Road Rallies[3] (http://www.scca.org/amateur/roadrally/index.html) are run on open, public roads. These are not races in the sense of speed (obviously, speed limits are to be obeyed), but of precision and navigation. The object is to drive on time, arriving at checkpoints with the proper amount of elapsed time from the previous checkpoint. Trick is, you don't know where the checkpoints are.

The SCCA ProRally is a national performance Rally series similar to the World Rally Championship. At the end of the 2004 season SCCA dropped ProRally and ClubRally. A new organization, Rally America, picked up both series starting in 2005.

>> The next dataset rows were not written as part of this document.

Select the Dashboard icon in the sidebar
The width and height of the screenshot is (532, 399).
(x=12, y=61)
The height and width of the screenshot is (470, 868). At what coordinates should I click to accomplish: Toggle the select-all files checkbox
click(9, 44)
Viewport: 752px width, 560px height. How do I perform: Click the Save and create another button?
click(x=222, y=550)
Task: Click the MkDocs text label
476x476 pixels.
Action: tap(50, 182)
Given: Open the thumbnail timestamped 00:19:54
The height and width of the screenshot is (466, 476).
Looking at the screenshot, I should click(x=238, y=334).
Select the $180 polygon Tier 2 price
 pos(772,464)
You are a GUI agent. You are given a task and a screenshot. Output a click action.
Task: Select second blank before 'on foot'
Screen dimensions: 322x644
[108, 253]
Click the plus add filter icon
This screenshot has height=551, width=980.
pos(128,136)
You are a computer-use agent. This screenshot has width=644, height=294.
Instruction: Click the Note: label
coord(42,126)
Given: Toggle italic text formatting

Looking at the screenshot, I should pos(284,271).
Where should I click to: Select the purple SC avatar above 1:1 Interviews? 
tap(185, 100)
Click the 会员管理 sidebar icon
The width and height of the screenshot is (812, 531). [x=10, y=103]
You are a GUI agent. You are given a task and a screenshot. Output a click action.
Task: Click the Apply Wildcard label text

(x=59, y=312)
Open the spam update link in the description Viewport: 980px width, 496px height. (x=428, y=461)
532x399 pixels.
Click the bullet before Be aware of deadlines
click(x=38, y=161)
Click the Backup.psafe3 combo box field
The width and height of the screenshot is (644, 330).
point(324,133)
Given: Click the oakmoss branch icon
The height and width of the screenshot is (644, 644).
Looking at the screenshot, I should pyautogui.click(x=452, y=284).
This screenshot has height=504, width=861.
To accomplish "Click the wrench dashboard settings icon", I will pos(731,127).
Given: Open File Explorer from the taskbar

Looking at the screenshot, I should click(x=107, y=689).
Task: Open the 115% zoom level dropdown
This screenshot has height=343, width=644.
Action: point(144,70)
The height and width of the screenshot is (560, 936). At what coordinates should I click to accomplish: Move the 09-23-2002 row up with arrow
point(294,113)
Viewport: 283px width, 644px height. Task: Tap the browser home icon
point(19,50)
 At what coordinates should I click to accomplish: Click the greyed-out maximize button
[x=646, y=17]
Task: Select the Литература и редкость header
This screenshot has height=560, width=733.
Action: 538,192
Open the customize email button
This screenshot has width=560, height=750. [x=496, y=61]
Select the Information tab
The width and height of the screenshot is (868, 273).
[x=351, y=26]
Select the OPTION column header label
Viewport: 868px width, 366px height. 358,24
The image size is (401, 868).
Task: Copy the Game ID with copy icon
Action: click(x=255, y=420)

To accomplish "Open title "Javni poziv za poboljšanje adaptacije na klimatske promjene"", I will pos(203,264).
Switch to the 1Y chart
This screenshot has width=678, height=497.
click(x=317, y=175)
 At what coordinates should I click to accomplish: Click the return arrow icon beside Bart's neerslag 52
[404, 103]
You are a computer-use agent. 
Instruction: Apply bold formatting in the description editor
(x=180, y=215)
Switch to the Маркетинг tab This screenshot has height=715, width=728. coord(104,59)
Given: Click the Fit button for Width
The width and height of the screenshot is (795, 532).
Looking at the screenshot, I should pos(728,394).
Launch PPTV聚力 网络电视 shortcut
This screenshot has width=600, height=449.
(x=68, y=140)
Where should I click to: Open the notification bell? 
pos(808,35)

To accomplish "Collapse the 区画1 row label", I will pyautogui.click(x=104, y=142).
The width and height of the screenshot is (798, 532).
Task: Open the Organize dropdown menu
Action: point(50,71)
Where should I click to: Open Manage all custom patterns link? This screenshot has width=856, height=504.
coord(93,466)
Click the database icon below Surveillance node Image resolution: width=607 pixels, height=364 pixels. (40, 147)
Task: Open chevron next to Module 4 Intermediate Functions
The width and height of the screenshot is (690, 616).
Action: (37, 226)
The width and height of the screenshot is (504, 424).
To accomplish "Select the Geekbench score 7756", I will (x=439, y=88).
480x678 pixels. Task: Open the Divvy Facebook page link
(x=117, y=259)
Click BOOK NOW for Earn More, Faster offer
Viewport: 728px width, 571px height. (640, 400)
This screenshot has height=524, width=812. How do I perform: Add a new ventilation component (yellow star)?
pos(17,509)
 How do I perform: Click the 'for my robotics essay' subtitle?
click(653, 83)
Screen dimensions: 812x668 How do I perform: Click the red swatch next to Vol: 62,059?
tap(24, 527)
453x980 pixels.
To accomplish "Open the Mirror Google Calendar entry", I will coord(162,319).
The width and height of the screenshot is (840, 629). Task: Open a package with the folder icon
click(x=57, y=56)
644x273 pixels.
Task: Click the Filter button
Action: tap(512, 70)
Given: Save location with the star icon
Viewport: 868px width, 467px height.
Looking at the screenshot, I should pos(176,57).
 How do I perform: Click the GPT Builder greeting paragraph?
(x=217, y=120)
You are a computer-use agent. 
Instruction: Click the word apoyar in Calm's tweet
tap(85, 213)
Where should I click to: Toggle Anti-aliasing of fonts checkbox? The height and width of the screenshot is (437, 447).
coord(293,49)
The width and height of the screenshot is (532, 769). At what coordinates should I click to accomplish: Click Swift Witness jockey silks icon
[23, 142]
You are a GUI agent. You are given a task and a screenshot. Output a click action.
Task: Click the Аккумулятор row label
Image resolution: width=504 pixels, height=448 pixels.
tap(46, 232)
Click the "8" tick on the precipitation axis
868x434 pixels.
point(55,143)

The SCCA also has many professional series[4] (http://www.sccapro.com/index.html) like the Trans-Am series.

Contents

Divisions and regions

The SCCA is organized into regions and local areas, each organizing events in that area to make the events more accessible to people throughout the country. There are eight large areas of the country which form divisions and which are further sub-divided into regions.

Northern Pacific Division

The Northern Pacific Division consists of Alaska, Northern California, Idaho, Western Montana, Northern Nevada, Oregon, and Washington. It is broken into two major areas, Area 9 covering California and Nevada, and Area 11 covering the rest of the division. The SCCA regions within the Northern Pacific Division are as follows, with some of the main SCCA raceways listed:

Southern Pacific Division

The Southern Pacific Division consists of Arizona, Southern California, Hawaii, and Nevada. It is entirely within Area 11 (which is shared with the Northern Pacific Division). The SCCA regions within the Southern Pacific Division are as follows, with some of the main SCCA raceways listed:

Rocky Mountain Division

The Rocky Mountain Division consists of Colorado, Eastern Montana, New Mexico, Utah, and Wyoming, and is entirely within Area 8. The SCCA regions within the Southern Pacific Division are as follows, with some of the main SCCA raceways listed:

Southwest Division

The Southwest Division consists of Louisiana and Texas, and is entirely within Area 7. The SCCA regions within the Southwest Division are as follows, with some of the main SCCA raceways listed:

Midwest Division

The Midwest Division consists of Arkansas, Southern Illinois, Western Iowa, Kansas, Northern Mississippi, Missouri, Nebraska, Oklahoma, and Western Tennessee, and is entirely within Area 6. The SCCA regions within the Midwest Division are as follows, with some of the main SCCA raceways listed:

Central Division

The Central Division consists of Kentucky, Northern Illinois, Indiana, Eastern Iowa, Michigan, North Dakota, South Dakota, Southern West Virginia, and Wisconsin. Geographically the largest SCCA division, it is divided into two Areas, with Area 4 covering Indiana, Kentucky, Michigan, Ohio, and West Virginia, and Area 5 covering the remaining regions. The SCCA regions within the Southwest Division are as follows, with some of the main SCCA raceways listed:

Southeast Division

The Southeast Division consists of Alabama, Florida, Georgia, North Carolina, South Carolina, Eastern Tennessee, and Southern Virginia. The division is split into two areas, with Area 3 covering the Gulf Coast regions, and Area 12 covering the remainder of the division. The SCCA regions within the Southwest Division are as follows, with some of the main SCCA raceways listed:

Northeast Division

The Northeast Division consists of Connecticut, Delaware, Maine, Maryland, Massachussets, New Hampshire, New Jersey, New York, Pennsylvania, Rhode Island, Vermont, and Northern Virginia. The division is split into three areas: Area 1 covering New England and the New York City urban area, Area 10 covering Upstate New York, and Area 2 covering the remainder of the division. The SCCA regions within the Southwest Division are as follows, with some of the main SCCA raceways listed:

External links

Website (http://www.scca.org/)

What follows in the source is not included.